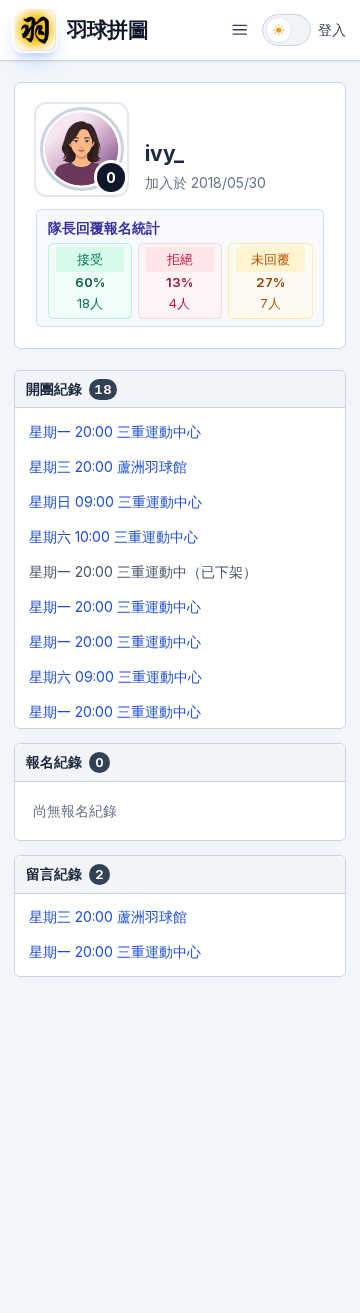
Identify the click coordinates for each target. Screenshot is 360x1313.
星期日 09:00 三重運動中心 (115, 501)
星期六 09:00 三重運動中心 (115, 676)
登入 (332, 29)
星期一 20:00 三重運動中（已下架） (143, 571)
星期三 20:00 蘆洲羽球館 (108, 466)
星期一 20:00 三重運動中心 (115, 431)
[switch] (286, 30)
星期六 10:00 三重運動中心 (113, 536)
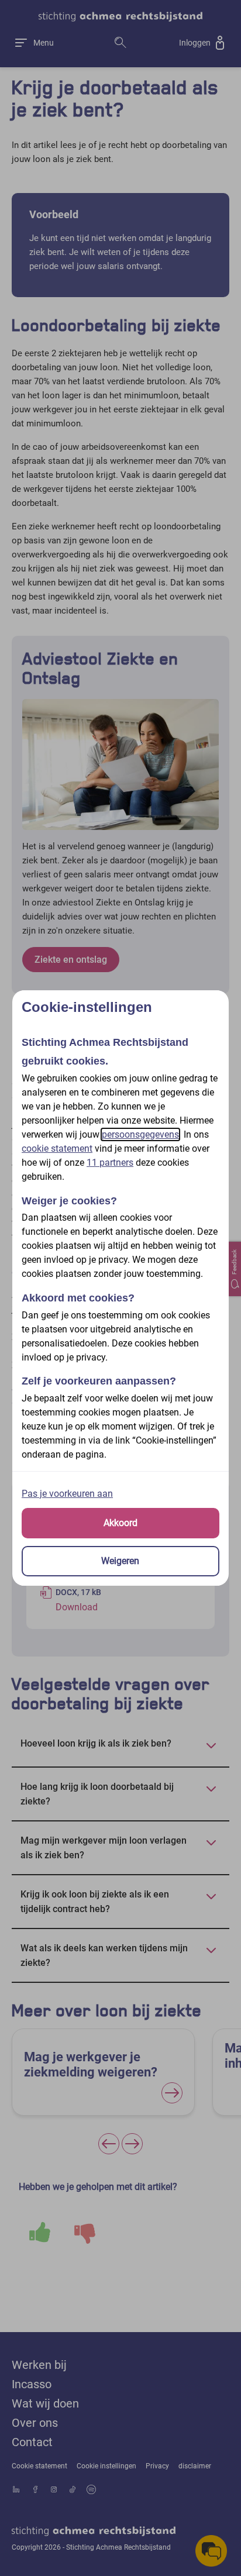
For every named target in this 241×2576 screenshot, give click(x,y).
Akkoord (120, 1522)
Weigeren (120, 1560)
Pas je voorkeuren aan (67, 1493)
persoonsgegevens (140, 1134)
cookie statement (57, 1148)
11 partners (110, 1162)
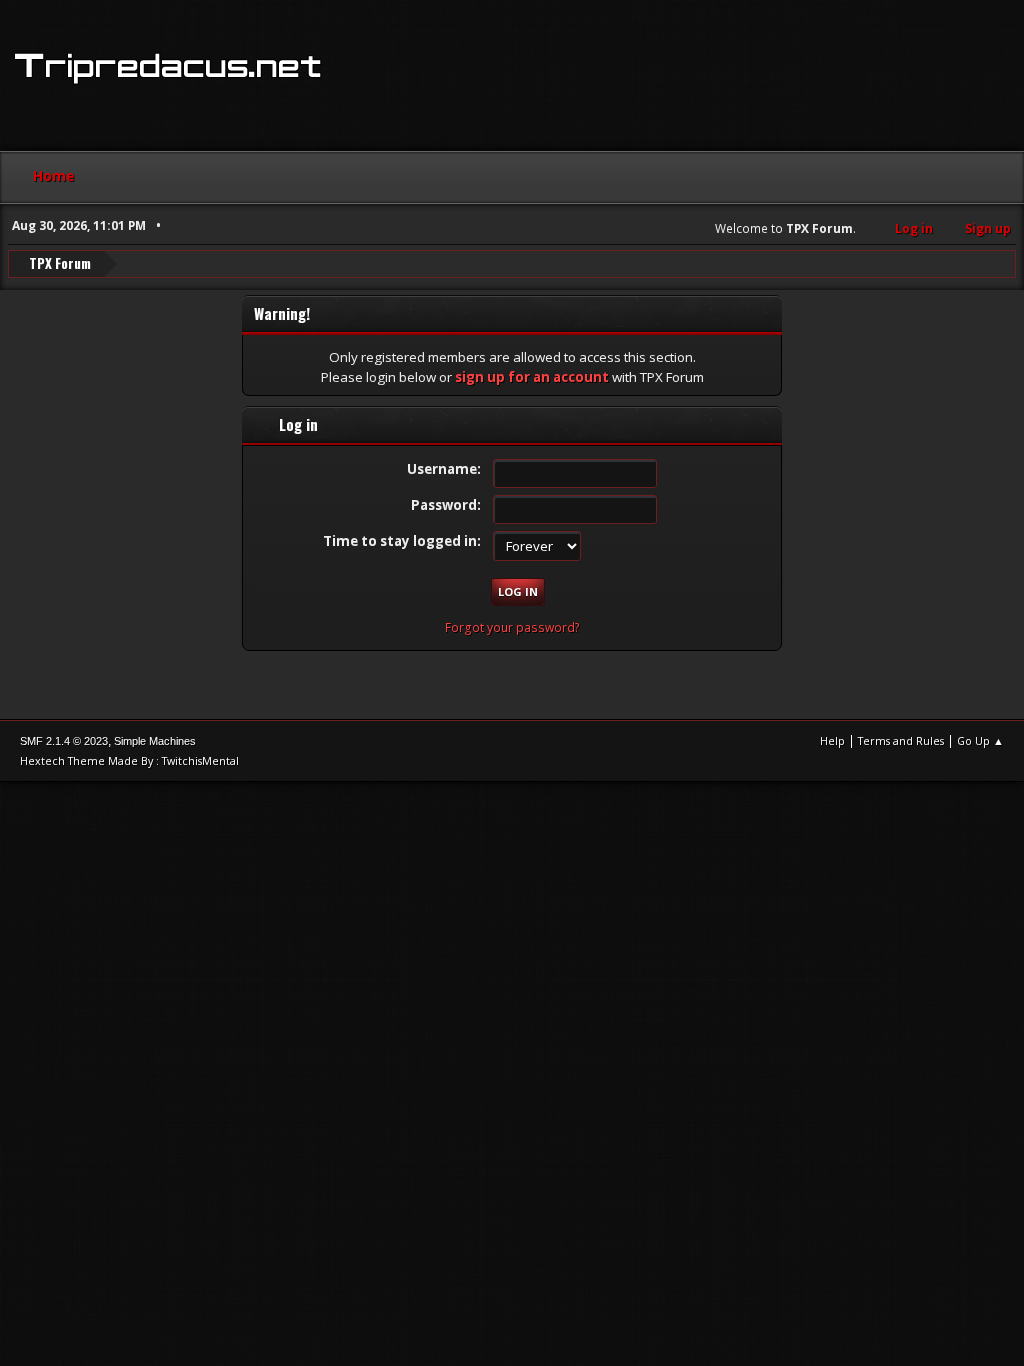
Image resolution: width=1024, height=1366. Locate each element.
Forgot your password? (512, 627)
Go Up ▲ (980, 740)
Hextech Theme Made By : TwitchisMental (129, 760)
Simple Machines (155, 741)
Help (832, 740)
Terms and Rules (901, 740)
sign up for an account (532, 377)
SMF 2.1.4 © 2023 (64, 741)
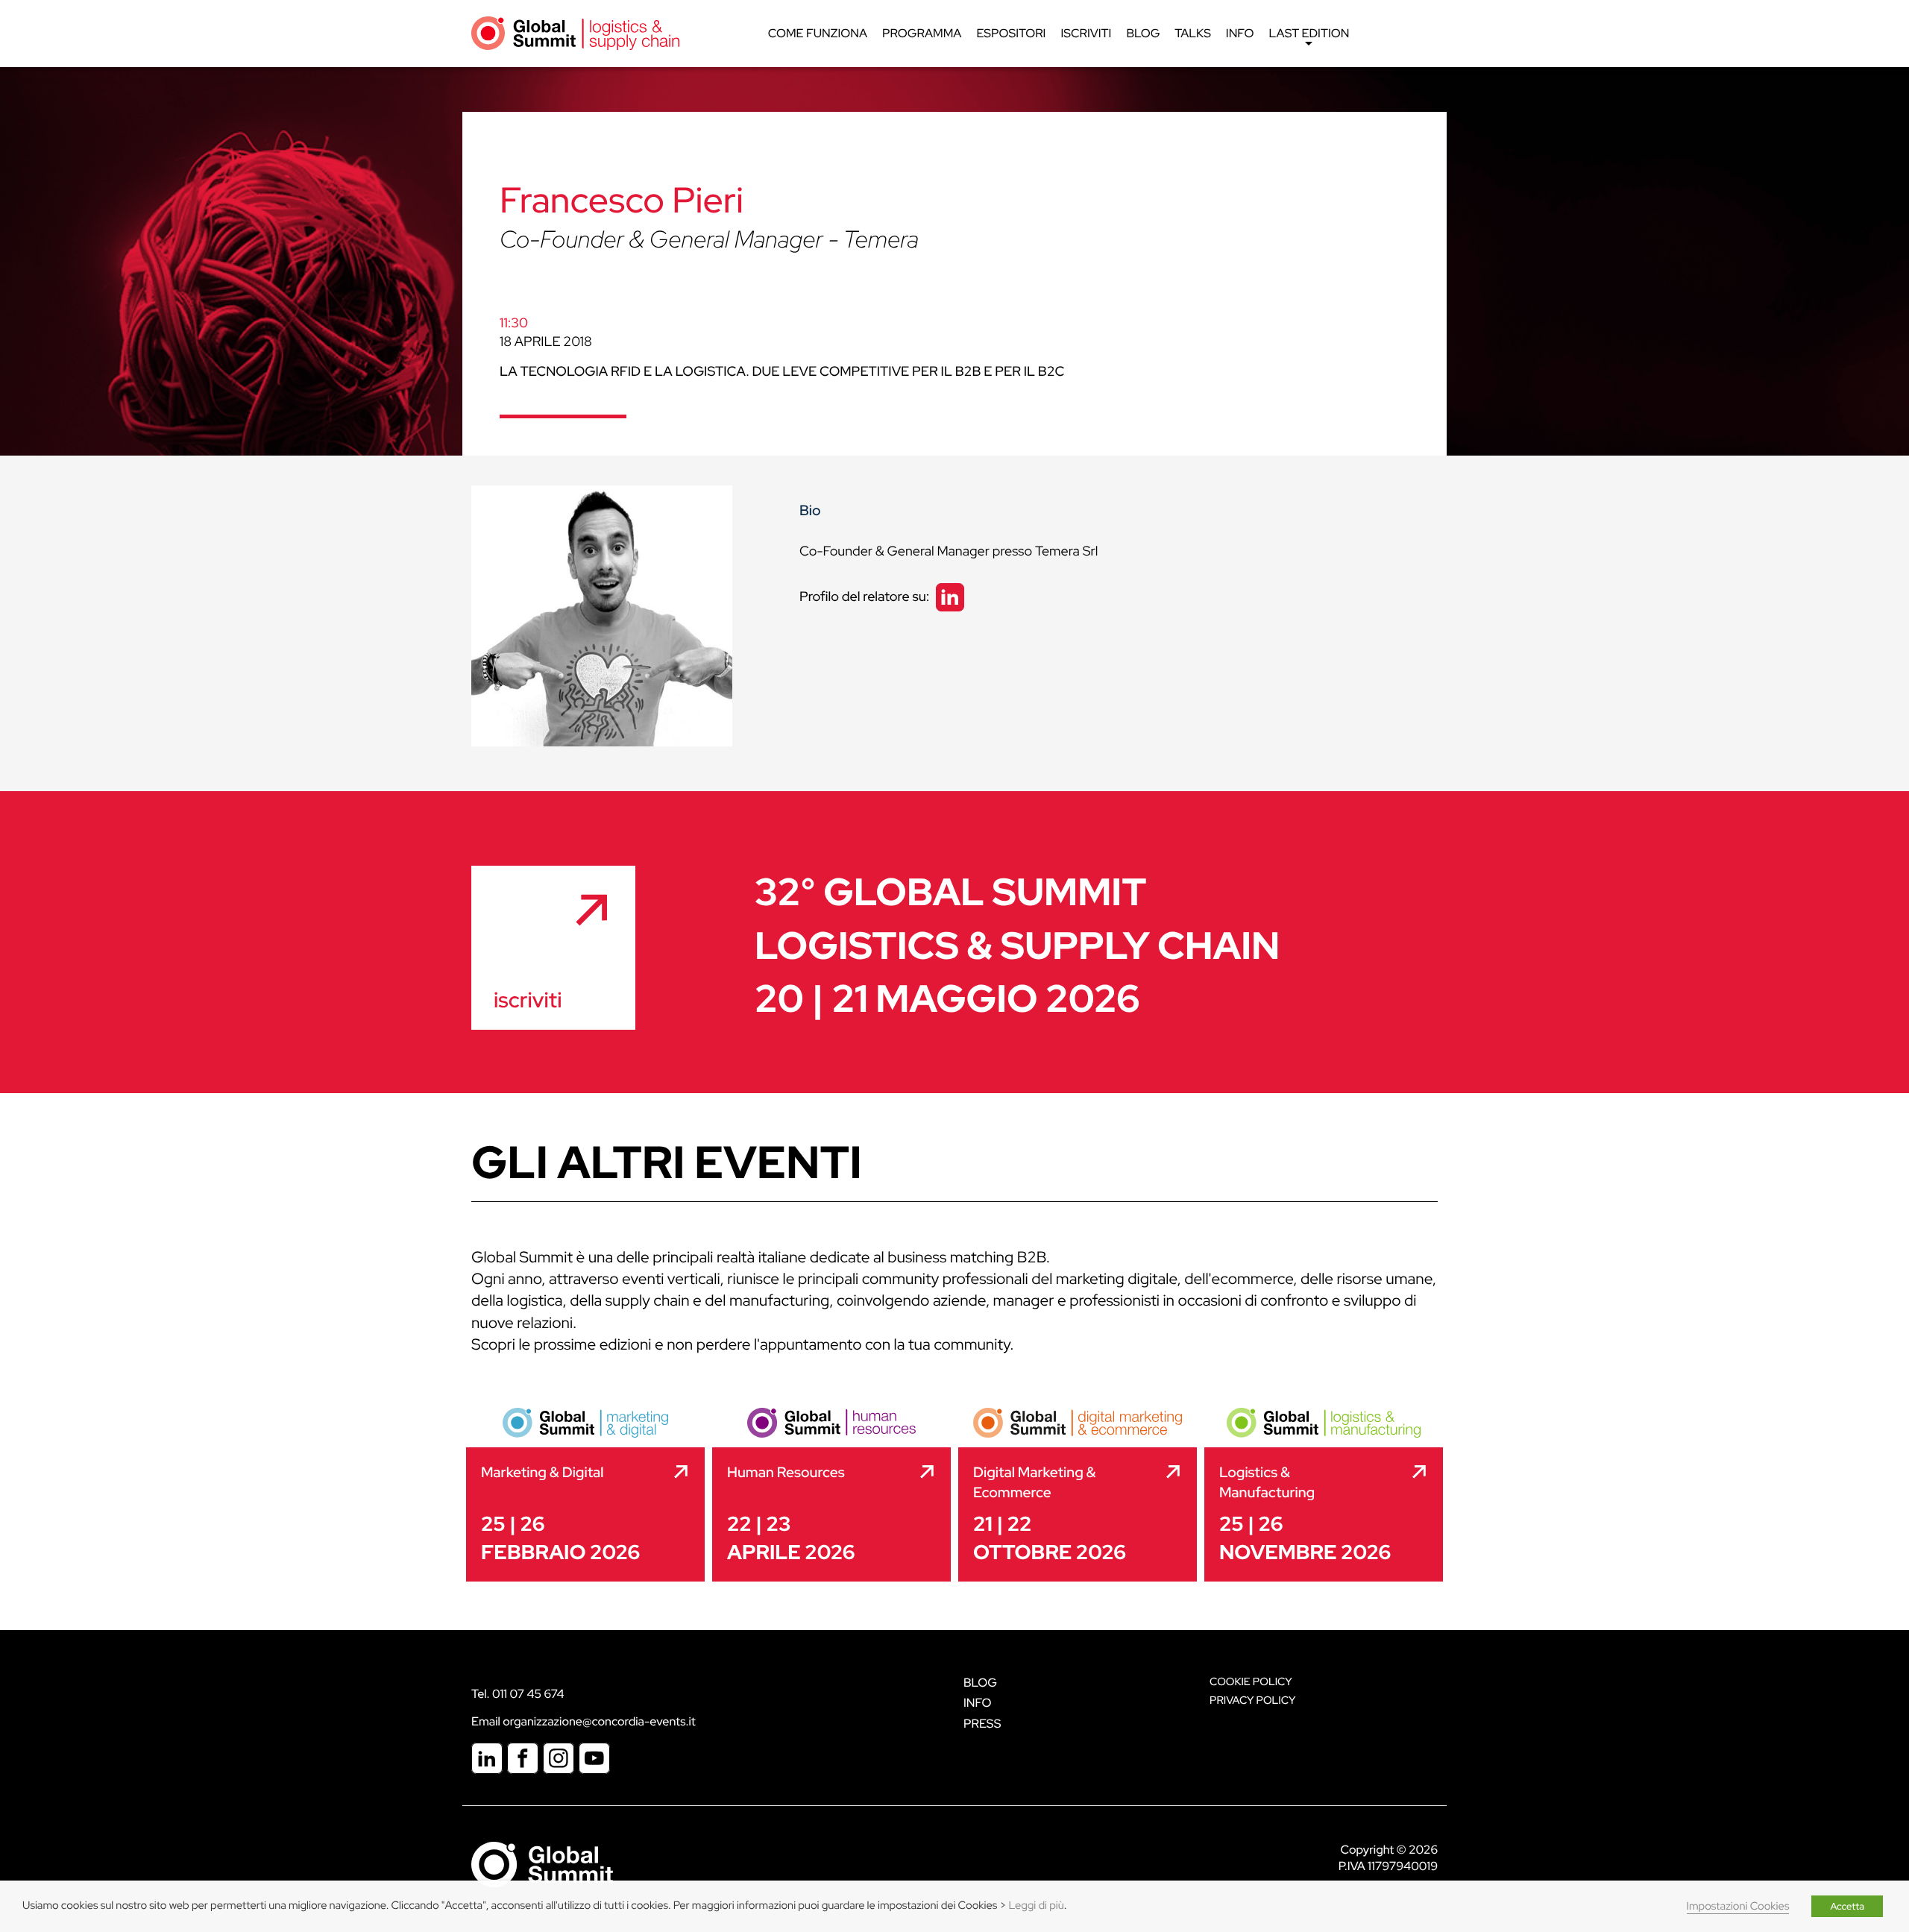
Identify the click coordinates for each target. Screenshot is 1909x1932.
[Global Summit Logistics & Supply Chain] (575, 32)
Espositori (1010, 33)
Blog (1143, 33)
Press (982, 1723)
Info (1240, 33)
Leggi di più (1035, 1905)
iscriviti (528, 1000)
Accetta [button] (1847, 1906)
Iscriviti (1085, 33)
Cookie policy (1251, 1682)
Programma (921, 33)
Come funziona (817, 33)
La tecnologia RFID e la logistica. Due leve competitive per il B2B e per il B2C (782, 371)
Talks (1192, 33)
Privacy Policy (1252, 1700)
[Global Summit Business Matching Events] (542, 1864)
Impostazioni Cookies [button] (1738, 1906)
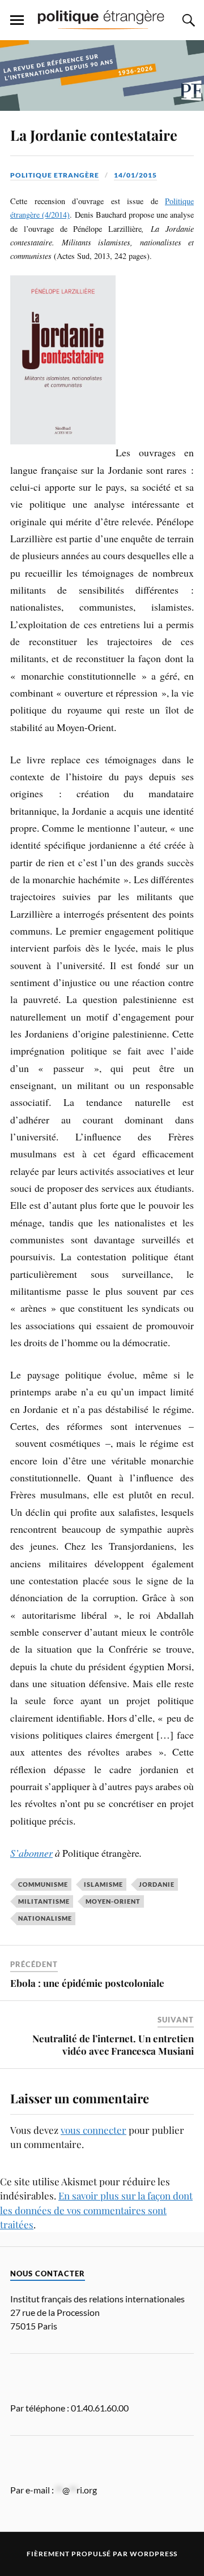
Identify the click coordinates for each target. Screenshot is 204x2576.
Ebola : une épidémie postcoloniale (87, 1983)
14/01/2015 (135, 175)
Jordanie (157, 1884)
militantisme (44, 1901)
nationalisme (45, 1918)
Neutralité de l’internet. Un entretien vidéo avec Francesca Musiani (113, 2044)
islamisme (103, 1884)
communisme (43, 1884)
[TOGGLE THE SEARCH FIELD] (187, 20)
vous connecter (93, 2130)
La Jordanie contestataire (93, 134)
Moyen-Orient (113, 1901)
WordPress (153, 2553)
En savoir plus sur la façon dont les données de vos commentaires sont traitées (96, 2210)
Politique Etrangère (54, 175)
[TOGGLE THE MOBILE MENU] (17, 20)
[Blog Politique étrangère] (102, 19)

■ ■ ■

**Task brief:** A count is needed of the lines in this data that contain "Jordanie"; give the number and no other text.

**Response for this exercise:** 2